== How to complete this task ==
Every line of the records below from the line with "Click the Искать search button" up to and including the line with "Given: Switch to the 계정 정보 tab" must be reproduced exactly, and no line outside that range.

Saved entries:
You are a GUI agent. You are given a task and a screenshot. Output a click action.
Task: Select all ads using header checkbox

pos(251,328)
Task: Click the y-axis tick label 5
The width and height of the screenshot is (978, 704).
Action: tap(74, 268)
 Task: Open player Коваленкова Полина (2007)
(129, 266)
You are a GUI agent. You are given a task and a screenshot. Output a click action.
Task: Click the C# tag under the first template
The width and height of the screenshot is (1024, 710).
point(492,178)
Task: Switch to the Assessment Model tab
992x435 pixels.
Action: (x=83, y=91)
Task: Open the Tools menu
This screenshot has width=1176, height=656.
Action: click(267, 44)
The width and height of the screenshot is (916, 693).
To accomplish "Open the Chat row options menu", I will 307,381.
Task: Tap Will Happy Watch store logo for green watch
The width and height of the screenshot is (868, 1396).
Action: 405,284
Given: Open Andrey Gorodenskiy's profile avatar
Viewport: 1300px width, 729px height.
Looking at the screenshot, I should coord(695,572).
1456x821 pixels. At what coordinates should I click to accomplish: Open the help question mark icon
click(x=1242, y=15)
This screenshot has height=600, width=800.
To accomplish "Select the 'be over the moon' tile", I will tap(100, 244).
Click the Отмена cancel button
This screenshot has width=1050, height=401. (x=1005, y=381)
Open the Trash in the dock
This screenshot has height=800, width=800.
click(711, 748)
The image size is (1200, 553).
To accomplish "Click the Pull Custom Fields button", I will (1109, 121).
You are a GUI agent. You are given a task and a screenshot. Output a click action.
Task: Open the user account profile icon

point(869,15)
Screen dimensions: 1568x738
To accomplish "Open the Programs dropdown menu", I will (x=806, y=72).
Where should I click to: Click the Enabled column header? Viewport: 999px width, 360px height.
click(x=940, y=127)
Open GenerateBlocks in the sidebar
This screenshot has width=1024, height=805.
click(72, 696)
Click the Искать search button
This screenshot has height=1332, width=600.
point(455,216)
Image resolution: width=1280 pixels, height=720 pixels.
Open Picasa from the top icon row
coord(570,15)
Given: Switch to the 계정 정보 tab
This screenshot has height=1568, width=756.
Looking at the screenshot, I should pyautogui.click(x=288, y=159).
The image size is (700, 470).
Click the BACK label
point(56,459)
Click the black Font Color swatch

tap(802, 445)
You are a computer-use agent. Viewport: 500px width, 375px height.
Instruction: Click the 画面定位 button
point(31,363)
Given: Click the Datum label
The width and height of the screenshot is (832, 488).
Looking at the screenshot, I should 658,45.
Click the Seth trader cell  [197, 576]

== Output for this task ==
Click the Искать search button
This screenshot has height=1332, width=600.
point(455,216)
Image resolution: width=1280 pixels, height=720 pixels.
Open Picasa from the top icon row
coord(570,15)
Given: Switch to the 계정 정보 tab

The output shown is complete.